Document source —
= = =

Le dernier billet du mois de février se termine avec une très belle surprise, soit un article tout chaud signé Gaétan Forest. Notre précieux collaborateur nous ramène au Lac-Saint-Jean à l’époque où l’ouverture de nouvelles routes devenait un besoin pressant. Rappelons que tous les articles précédents peuvent être consultés sur la page Histoires de ponts. Un gros merci à Gaétan qui a passé un nombre d’heures incalculable à éplucher différentes bases de données pour y puiser les renseignements historiques ayant servi à la rédaction de cet article. Le blogue prend une petite pause pour la semaine de relâche. On se retrouve donc au mois de mars. Bon congé!
Retour à Mistassini
par Gaétan Forest
La colonisation de la partie nord du Lac Saint-Jean avait été poussée avec entrain durant la dernière décennie du dix-neuvième siècle. La route entre Saint-Félicien et Mistassini était de plus en plus fréquentée et les bateaux à vapeur remontaient maintenant la rivière Mistassini sur une distance de 40 kilomètres à partir de son embouchure, assurant les communications régulières entre Roberval et les cantons Dolbeau, Pelletier, Dalmas et Taillon (voir l’article Du pont Michel-Louis au pont Price). La population de ces cantons avait presque doublé entre 1896 et 1898. Péribonka, la paroisse voisine de Mistassini, était aussi desservie par le service régulier du bateau à vapeur Le Colon qui accostait à l’embouchure de la rivière Péribonka. Mais il restait encore beaucoup de travail à accomplir pour combler le manque criant de voies de communication terrestre entre les deux villages.

= = =

Actions à mener —
- A) Recopiez fidèlement le passage du texte sur Mistassini qui commence par les mots « Le dernier billet » et finit par « mars. Bon congé! ».
- B) Énumérez tous les cantons nommés dans le texte sur Mistassini.

(Données de localisation de mots et d'éléments)
= = =

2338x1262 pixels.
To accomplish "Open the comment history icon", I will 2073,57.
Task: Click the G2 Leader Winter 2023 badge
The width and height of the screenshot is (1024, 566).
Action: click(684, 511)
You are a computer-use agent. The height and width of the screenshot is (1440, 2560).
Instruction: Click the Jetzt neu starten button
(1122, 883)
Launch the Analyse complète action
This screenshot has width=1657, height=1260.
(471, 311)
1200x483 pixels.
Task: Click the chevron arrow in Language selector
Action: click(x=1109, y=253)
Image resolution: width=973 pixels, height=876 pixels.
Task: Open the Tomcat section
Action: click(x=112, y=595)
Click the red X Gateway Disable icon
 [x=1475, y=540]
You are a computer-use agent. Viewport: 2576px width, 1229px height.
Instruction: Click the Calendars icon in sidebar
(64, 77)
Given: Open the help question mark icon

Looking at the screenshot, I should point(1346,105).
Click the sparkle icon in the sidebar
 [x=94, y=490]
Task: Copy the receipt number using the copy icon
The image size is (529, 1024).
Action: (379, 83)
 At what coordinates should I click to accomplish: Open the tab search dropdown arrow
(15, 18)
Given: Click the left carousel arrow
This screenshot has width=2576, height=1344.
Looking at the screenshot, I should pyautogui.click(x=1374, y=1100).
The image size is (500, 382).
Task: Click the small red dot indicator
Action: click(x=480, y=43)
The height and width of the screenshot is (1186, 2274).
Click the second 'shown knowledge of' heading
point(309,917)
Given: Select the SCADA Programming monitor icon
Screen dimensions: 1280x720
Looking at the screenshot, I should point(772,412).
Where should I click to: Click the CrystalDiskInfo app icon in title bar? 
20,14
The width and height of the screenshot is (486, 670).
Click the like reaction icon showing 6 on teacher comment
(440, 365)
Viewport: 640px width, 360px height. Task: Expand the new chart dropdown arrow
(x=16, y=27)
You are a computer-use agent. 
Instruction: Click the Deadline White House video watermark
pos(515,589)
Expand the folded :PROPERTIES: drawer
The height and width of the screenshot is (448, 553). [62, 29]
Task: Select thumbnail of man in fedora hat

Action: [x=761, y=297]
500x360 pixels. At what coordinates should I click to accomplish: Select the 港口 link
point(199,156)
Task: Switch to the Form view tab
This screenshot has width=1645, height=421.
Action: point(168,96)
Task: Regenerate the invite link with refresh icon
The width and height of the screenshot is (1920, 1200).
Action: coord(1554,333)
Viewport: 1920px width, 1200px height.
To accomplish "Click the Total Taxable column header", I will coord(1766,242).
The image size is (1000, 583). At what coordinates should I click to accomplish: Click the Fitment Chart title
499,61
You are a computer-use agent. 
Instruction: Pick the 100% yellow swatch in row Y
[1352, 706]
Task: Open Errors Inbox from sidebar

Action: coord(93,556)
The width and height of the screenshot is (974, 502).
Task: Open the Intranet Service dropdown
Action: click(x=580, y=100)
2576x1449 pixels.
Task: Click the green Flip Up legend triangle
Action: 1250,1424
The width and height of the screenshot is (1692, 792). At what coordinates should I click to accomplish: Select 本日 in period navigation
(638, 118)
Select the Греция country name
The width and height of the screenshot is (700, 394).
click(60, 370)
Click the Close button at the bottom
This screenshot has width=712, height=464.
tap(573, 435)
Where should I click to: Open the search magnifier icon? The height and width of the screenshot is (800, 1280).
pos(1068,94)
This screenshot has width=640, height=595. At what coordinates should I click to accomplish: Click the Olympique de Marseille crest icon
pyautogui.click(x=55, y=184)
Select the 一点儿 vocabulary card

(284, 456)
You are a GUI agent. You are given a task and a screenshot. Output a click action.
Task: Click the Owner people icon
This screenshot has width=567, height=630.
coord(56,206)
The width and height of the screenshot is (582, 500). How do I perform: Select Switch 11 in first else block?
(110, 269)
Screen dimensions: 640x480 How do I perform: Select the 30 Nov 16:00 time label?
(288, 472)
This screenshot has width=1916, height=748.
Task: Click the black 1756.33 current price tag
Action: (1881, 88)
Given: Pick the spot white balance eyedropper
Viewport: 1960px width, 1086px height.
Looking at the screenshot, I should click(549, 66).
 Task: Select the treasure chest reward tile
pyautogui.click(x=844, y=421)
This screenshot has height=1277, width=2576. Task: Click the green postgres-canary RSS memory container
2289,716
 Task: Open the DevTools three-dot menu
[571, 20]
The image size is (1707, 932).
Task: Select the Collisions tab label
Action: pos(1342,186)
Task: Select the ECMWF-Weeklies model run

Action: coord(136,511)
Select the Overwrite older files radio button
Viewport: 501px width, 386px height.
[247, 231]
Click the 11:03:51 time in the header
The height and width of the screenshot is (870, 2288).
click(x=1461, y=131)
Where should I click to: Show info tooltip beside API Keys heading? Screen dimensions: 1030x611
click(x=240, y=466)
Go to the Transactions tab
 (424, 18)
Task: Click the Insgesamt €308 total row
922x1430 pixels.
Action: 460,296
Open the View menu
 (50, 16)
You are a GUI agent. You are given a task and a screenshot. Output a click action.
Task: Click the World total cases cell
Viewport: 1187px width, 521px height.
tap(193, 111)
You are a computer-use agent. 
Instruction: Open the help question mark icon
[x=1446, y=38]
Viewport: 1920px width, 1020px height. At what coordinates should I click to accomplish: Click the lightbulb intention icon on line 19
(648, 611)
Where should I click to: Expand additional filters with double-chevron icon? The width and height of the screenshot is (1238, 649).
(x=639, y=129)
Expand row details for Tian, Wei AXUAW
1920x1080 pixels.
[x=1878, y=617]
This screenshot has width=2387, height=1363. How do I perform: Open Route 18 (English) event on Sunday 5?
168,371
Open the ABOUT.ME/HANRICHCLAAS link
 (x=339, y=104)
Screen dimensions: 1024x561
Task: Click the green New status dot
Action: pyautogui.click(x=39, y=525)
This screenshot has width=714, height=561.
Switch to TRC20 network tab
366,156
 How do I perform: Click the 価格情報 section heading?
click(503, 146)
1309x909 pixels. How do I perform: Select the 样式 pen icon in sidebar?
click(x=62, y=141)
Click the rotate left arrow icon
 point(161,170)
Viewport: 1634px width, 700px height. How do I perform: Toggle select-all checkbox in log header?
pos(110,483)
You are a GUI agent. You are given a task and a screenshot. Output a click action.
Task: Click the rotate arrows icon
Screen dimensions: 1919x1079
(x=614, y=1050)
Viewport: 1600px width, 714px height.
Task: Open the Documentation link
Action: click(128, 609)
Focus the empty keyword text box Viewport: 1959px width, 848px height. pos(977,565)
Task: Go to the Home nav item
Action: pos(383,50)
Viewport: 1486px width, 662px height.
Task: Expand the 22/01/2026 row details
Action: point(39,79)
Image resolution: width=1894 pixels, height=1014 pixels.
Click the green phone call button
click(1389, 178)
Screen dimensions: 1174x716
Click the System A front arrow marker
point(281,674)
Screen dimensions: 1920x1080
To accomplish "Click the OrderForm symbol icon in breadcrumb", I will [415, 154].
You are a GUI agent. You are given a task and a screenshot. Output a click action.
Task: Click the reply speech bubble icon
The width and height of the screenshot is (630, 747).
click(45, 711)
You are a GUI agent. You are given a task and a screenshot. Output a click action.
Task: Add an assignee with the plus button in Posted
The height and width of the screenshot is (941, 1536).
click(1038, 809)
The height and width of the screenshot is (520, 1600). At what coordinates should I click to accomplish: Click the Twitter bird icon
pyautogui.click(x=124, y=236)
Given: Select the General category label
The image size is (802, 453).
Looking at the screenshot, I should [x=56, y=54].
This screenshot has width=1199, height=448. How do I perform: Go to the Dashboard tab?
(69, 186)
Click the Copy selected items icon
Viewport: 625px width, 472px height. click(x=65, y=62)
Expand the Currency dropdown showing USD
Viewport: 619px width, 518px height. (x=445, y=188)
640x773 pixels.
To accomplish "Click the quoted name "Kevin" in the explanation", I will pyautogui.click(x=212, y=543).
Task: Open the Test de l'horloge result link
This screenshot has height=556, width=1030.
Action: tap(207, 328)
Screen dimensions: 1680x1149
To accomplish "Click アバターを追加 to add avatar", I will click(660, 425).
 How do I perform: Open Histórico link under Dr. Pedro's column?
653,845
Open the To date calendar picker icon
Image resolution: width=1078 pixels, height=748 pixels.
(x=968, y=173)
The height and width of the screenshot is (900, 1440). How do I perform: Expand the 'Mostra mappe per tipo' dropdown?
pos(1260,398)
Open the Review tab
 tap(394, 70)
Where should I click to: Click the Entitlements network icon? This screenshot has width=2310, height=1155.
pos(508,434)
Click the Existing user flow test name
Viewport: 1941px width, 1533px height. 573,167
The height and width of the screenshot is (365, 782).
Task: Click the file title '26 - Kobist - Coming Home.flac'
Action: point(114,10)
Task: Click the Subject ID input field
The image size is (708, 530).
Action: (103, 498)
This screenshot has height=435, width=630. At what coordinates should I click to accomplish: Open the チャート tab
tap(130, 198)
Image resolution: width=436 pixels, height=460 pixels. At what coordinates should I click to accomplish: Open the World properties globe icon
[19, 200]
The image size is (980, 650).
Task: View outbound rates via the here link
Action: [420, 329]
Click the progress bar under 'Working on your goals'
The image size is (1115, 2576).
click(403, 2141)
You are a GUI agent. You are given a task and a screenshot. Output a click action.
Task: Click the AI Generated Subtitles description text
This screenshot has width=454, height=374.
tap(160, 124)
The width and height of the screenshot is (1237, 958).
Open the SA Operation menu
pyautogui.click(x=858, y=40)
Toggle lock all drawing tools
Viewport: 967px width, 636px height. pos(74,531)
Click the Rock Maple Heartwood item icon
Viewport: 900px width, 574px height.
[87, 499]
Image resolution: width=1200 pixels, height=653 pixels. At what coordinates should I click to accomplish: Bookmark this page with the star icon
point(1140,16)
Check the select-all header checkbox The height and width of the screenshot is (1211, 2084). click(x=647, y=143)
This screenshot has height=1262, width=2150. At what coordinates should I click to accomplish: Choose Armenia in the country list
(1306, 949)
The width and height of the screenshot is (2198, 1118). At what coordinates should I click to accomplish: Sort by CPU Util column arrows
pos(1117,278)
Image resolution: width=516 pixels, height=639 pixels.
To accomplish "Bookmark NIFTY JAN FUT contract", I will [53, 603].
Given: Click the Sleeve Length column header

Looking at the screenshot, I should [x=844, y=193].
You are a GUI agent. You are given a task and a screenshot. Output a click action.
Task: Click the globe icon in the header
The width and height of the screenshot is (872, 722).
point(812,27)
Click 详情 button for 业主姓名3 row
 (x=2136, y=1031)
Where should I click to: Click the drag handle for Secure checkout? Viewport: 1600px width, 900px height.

= = =

Réponses attendues —
- A)
Le dernier billet du mois de février se termine avec une très belle surprise, soit un article tout chaud signé Gaétan Forest. Notre précieux collaborateur nous ramène au Lac-Saint-Jean à l’époque où l’ouverture de nouvelles routes devenait un besoin pressant. Rappelons que tous les articles précédents peuvent être consultés sur la page Histoires de ponts. Un gros merci à Gaétan qui a passé un nombre d’heures incalculable à éplucher différentes bases de données pour y puiser les renseignements historiques ayant servi à la rédaction de cet article. Le blogue prend une petite pause pour la semaine de relâche. On se retrouve donc au mois de mars. Bon congé!

- B) Dolbeau, Pelletier, Dalmas et Taillon.